Le filon semblait pourtant intéressant. En effet, le thé vert contient de l'EGCG (épigallocatéchine gallate) et d'autres antioxydants de la famille des catéchines qui pourraient inhiber la prolifération des cellules cancéreuses. Une étude chinoise publiée en 2004 suggérait d'ailleurs un lien entre la consommation de thé vert et la survie après un cancer de l'ovaire.
En 2010, des chercheurs de l'Institut sur la nutrition et les aliments fonctionnels (INAF) ont mis au point un procédé d'extraction des catéchines grâce auquel ils ont produit une boisson au thé vert dont le contenu en EGCG surpasse tout ce qui existe sur le marché. La concentration de la précieuse molécule serait 10 à 50 fois plus élevée dans cette boisson que dans les sachets de thé vert commerciaux.
Des chercheurs de la Faculté de médecine ont testé l'efficacité de cette boisson survoltée en catéchines grâce au concours de 16 femmes qui étaient en rémission complète après avoir souffert d'un cancer de l'ovaire. Une fois les traitements de chimiothérapie terminés, les participantes étaient invitées à consommer quotidiennement 500 ml de la boisson au thé vert enrichie en EGCG. Au cours des 18 mois suivants, seulement cinq d'entre elles n'ont pas eu de récidive du cancer. La supplémentation en EGCG n'est donc pas une avenue prometteuse pour prévenir la récurrence du cancer de l'ovaire, ont conclu les chercheurs.
"Il faut dire que le cancer de l'ovaire est souvent détecté à un stade avancé et que les récidives sont fréquentes. Il s'agit d'un cancer très agressif", souligne l'une des auteurs de l'étude, Isabelle Bairati. Les conclusions pourraient-elles être différentes s'il s'agissait d'un autre type de cancer? "Il faudrait faire des tests pour le vérifier", répond prudemment la chercheuse.

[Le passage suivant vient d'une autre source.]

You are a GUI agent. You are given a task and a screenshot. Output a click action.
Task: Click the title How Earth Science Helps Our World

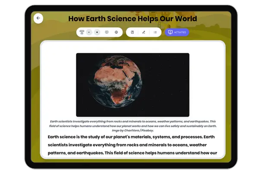coord(133,19)
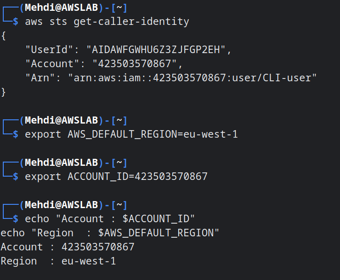Click the echo "Region" command line
Viewport: 340px width, 280px height.
[x=110, y=233]
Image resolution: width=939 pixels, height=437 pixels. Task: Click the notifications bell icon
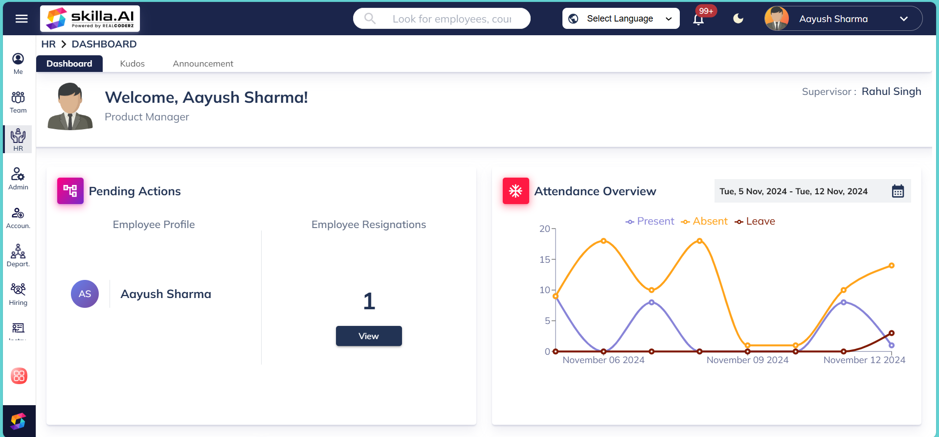(698, 19)
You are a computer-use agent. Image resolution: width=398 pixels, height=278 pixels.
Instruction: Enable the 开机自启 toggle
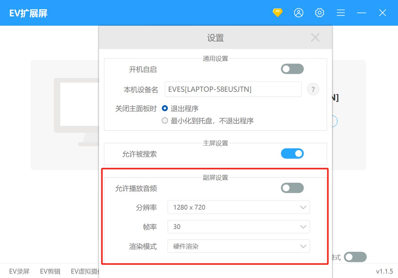pos(292,69)
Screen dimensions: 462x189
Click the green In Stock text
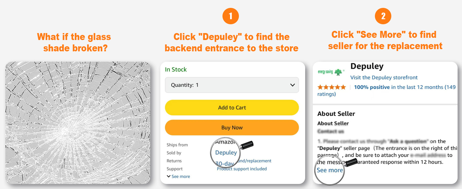(x=176, y=70)
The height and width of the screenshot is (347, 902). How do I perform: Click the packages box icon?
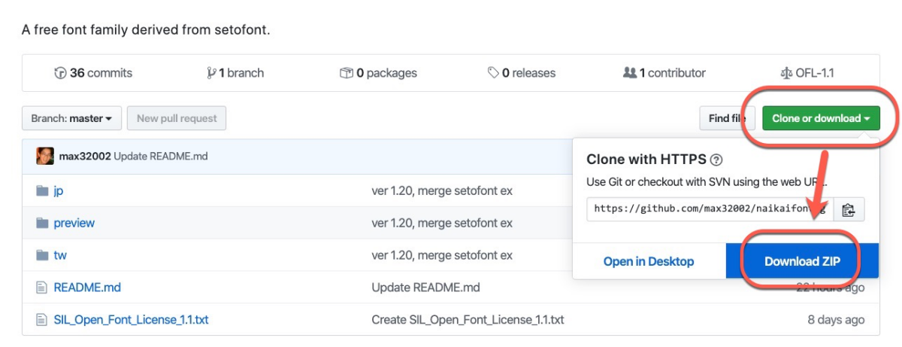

La première auteure de l'étude, Dominique Trudel, ne jette pas l'éponge pour autant. "Il serait intéressant de vérifier l'efficacité de la boisson au thé vert sur des lésions précancéreuses", avance-t-elle. Le hic: considérant l'incidence de ce cancer, il faudrait recruter un grand nombre de femmes qui accepteraient de boire du thé vert régulièrement pendant plusieurs années avant de pouvoir mesurer un effet. "Ça risque d'être difficile. Il s'agit d'une boisson relativement amère, et boire du thé vert n'est pas une habitude très répandue au Québec."
L'étude a été réalisée par Dominique Trudel, Marie Plante, Jean Grégoire, Marie-Claude Renaud, Dimcho Bachvarov, Bernard Têtu et Isabelle Bairati (Médecine), Laurent Bazinet, Alain Doyen et Monica Araya-Farias (Sciences des aliments et nutrition), Thierry Duchesne (Mathématiques et statistique) et David Labbé (McGill).